__Exercise instructions__: Output every line of the material exactly.

__Input for this task__:
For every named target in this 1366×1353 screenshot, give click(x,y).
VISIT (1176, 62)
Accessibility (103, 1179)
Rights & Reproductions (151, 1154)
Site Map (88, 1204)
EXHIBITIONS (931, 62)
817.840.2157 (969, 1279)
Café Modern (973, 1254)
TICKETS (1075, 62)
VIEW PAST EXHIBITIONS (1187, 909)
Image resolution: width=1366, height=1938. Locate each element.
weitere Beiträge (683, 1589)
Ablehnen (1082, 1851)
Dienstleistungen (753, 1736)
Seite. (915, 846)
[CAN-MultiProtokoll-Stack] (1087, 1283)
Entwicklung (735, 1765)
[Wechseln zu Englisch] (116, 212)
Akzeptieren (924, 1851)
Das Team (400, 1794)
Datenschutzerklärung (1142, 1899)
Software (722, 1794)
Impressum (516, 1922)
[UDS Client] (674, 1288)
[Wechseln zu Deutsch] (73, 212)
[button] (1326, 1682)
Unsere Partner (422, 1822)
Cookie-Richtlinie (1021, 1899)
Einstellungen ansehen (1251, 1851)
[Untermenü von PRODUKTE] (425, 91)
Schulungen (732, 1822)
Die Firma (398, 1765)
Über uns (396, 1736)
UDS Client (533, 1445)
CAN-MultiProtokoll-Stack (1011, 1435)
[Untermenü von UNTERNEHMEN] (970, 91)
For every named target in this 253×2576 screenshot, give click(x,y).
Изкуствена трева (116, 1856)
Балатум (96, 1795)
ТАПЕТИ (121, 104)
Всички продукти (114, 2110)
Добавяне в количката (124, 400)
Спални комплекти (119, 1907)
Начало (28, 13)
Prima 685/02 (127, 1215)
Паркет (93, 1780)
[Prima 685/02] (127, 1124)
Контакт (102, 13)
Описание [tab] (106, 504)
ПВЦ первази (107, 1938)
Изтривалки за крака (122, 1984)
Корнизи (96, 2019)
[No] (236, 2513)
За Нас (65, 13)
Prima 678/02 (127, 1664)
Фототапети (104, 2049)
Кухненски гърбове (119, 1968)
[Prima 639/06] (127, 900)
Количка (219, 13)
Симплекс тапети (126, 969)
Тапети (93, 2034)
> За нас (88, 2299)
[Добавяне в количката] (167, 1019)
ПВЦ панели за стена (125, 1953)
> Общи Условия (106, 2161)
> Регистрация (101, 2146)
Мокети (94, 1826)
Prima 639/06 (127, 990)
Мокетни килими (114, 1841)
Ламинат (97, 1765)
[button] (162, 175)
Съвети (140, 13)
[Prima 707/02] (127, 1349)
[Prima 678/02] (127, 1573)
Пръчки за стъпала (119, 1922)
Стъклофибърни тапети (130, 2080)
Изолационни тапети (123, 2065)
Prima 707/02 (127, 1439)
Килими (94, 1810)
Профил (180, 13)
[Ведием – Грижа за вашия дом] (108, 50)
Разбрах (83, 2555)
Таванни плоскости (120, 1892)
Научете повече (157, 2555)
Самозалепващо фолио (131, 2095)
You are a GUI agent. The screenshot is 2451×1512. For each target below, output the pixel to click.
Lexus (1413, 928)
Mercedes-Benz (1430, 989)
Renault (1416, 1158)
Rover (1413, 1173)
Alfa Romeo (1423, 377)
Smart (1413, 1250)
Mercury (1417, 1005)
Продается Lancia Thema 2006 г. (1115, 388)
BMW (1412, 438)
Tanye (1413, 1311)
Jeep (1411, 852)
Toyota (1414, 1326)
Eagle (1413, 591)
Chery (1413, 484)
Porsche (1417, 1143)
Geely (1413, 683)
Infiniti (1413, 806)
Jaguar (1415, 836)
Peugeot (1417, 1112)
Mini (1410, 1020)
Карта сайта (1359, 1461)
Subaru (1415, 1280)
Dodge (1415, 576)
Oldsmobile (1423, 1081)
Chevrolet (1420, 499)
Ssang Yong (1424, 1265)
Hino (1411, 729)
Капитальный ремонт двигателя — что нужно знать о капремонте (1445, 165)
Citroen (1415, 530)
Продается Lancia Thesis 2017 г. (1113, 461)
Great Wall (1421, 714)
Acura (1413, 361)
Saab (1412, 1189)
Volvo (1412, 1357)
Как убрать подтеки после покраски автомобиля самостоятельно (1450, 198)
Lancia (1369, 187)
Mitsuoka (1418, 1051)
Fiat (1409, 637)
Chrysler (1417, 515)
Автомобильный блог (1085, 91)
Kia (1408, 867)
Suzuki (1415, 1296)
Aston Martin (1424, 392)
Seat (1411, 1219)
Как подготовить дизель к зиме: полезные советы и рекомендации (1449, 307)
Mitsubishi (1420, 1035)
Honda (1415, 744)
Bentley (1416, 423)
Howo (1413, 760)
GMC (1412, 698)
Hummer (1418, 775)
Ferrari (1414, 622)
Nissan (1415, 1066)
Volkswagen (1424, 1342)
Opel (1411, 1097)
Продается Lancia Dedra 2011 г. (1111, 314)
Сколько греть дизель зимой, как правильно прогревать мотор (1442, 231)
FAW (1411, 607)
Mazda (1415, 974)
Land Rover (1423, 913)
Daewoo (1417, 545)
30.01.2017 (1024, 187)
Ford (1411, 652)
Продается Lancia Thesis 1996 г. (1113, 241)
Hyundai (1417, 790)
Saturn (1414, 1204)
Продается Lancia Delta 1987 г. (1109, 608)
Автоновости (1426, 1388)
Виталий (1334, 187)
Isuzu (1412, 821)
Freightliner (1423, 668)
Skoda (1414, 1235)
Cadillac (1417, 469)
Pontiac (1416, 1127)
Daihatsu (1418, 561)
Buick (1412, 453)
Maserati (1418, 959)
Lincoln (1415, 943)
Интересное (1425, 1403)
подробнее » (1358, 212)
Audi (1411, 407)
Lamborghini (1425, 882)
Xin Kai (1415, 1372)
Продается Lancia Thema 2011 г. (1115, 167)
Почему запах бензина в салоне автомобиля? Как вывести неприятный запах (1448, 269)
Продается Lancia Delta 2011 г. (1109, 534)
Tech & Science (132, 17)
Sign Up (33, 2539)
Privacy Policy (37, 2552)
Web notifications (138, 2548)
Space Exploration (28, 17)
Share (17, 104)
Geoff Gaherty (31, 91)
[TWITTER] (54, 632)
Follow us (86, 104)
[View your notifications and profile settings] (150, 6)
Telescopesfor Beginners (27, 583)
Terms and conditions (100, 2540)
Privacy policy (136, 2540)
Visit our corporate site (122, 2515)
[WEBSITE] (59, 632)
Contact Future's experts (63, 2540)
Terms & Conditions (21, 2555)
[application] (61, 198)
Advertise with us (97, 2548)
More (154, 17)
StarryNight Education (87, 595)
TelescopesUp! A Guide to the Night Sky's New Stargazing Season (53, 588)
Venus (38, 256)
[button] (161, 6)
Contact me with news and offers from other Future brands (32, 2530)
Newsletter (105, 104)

__Result of the exercise__:
For every named target in this 1366×1353 screenshot, give click(x,y).
VISIT (1176, 62)
Accessibility (103, 1179)
Rights & Reproductions (151, 1154)
Site Map (88, 1204)
EXHIBITIONS (931, 62)
817.840.2157 (969, 1279)
Café Modern (973, 1254)
TICKETS (1075, 62)
VIEW PAST EXHIBITIONS (1187, 909)
Image resolution: width=1366, height=1938. Locate each element.
weitere Beiträge (683, 1589)
Ablehnen (1082, 1851)
Dienstleistungen (753, 1736)
Seite. (915, 846)
[CAN-MultiProtokoll-Stack] (1087, 1283)
Entwicklung (735, 1765)
[Wechseln zu Englisch] (116, 212)
Akzeptieren (924, 1851)
Das Team (400, 1794)
Datenschutzerklärung (1142, 1899)
Software (722, 1794)
Impressum (516, 1922)
[UDS Client] (674, 1288)
[Wechseln zu Deutsch] (73, 212)
[button] (1326, 1682)
Unsere Partner (422, 1822)
Cookie-Richtlinie (1021, 1899)
Einstellungen ansehen (1251, 1851)
[Untermenü von PRODUKTE] (425, 91)
Schulungen (732, 1822)
Die Firma (398, 1765)
Über uns (396, 1736)
UDS Client (533, 1445)
CAN-MultiProtokoll-Stack (1011, 1435)
[Untermenü von UNTERNEHMEN] (970, 91)
For every named target in this 253×2576 screenshot, give click(x,y).
Изкуствена трева (116, 1856)
Балатум (96, 1795)
ТАПЕТИ (121, 104)
Всички продукти (114, 2110)
Добавяне в количката (124, 400)
Спални комплекти (119, 1907)
Начало (28, 13)
Prima 685/02 (127, 1215)
Паркет (93, 1780)
[Prima 685/02] (127, 1124)
Контакт (102, 13)
Описание [tab] (106, 504)
ПВЦ первази (107, 1938)
Изтривалки за крака (122, 1984)
Корнизи (96, 2019)
[No] (236, 2513)
За Нас (65, 13)
Prima 678/02 (127, 1664)
Фототапети (104, 2049)
Кухненски гърбове (119, 1968)
[Prima 639/06] (127, 900)
Количка (219, 13)
Симплекс тапети (126, 969)
Тапети (93, 2034)
> За нас (88, 2299)
[Добавяне в количката] (167, 1019)
ПВЦ панели за стена (125, 1953)
> Общи Условия (106, 2161)
> Регистрация (101, 2146)
Мокети (94, 1826)
Prima 639/06 (127, 990)
Мокетни килими (114, 1841)
Ламинат (97, 1765)
[button] (162, 175)
Съвети (140, 13)
[Prima 707/02] (127, 1349)
[Prima 678/02] (127, 1573)
Пръчки за стъпала (119, 1922)
Стъклофибърни тапети (130, 2080)
Изолационни тапети (123, 2065)
Prima 707/02 (127, 1439)
Килими (94, 1810)
Профил (180, 13)
[Ведием – Грижа за вашия дом] (108, 50)
Разбрах (83, 2555)
Таванни плоскости (120, 1892)
Научете повече (157, 2555)
Самозалепващо фолио (131, 2095)
You are a GUI agent. The screenshot is 2451×1512. For each target below, output the pixel to click.
Lexus (1413, 928)
Mercedes-Benz (1430, 989)
Renault (1416, 1158)
Rover (1413, 1173)
Alfa Romeo (1423, 377)
Smart (1413, 1250)
Mercury (1417, 1005)
Продается Lancia Thema 2006 г. (1115, 388)
BMW (1412, 438)
Tanye (1413, 1311)
Jeep (1411, 852)
Toyota (1414, 1326)
Eagle (1413, 591)
Chery (1413, 484)
Porsche (1417, 1143)
Geely (1413, 683)
Infiniti (1413, 806)
Jaguar (1415, 836)
Peugeot (1417, 1112)
Mini (1410, 1020)
Карта сайта (1359, 1461)
Subaru (1415, 1280)
Dodge (1415, 576)
Oldsmobile (1423, 1081)
Chevrolet (1420, 499)
Ssang Yong (1424, 1265)
Hino (1411, 729)
Капитальный ремонт двигателя — что нужно знать о капремонте (1445, 165)
Citroen (1415, 530)
Продается Lancia Thesis 2017 г. (1113, 461)
Great Wall (1421, 714)
Acura (1413, 361)
Saab (1412, 1189)
Volvo (1412, 1357)
Как убрать подтеки после покраски автомобиля самостоятельно (1450, 198)
Lancia (1369, 187)
Mitsuoka (1418, 1051)
Fiat (1409, 637)
Chrysler (1417, 515)
Автомобильный блог (1085, 91)
Kia (1408, 867)
Suzuki (1415, 1296)
Aston Martin (1424, 392)
Seat (1411, 1219)
Как подготовить дизель к зиме: полезные советы и рекомендации (1449, 307)
Mitsubishi (1420, 1035)
Honda (1415, 744)
Bentley (1416, 423)
Howo (1413, 760)
GMC (1412, 698)
Hummer (1418, 775)
Ferrari (1414, 622)
Nissan (1415, 1066)
Volkswagen (1424, 1342)
Opel (1411, 1097)
Продается Lancia Dedra 2011 г. (1111, 314)
Сколько греть дизель зимой, как правильно прогревать мотор (1442, 231)
FAW (1411, 607)
Mazda (1415, 974)
Land Rover (1423, 913)
Daewoo (1417, 545)
30.01.2017 (1024, 187)
Ford (1411, 652)
Продается Lancia Thesis 1996 г. (1113, 241)
Hyundai (1417, 790)
Saturn (1414, 1204)
Продается Lancia Delta 1987 г. (1109, 608)
Автоновости (1426, 1388)
Виталий (1334, 187)
Isuzu (1412, 821)
Freightliner (1423, 668)
Skoda (1414, 1235)
Cadillac (1417, 469)
Pontiac (1416, 1127)
Daihatsu (1418, 561)
Buick (1412, 453)
Maserati (1418, 959)
Lincoln (1415, 943)
Интересное (1425, 1403)
подробнее » (1358, 212)
Audi (1411, 407)
Lamborghini (1425, 882)
Xin Kai (1415, 1372)
Продается Lancia Thema 2011 г. (1115, 167)
Почему запах бензина в салоне автомобиля? Как вывести неприятный запах (1448, 269)
Продается Lancia Delta 2011 г. (1109, 534)
Tech & Science (132, 17)
Sign Up (33, 2539)
Privacy Policy (37, 2552)
Web notifications (138, 2548)
Space Exploration (28, 17)
Share (17, 104)
Geoff Gaherty (31, 91)
[TWITTER] (54, 632)
Follow us (86, 104)
[View your notifications and profile settings] (150, 6)
Telescopesfor Beginners (27, 583)
Terms and conditions (100, 2540)
Privacy policy (136, 2540)
Visit our corporate site (122, 2515)
[WEBSITE] (59, 632)
Contact Future's experts (63, 2540)
Terms & Conditions (21, 2555)
[application] (61, 198)
Advertise with us (97, 2548)
More (154, 17)
StarryNight Education (87, 595)
TelescopesUp! A Guide to the Night Sky's New Stargazing Season (53, 588)
Venus (38, 256)
[button] (161, 6)
Contact me with news and offers from other Future brands (32, 2530)
Newsletter (105, 104)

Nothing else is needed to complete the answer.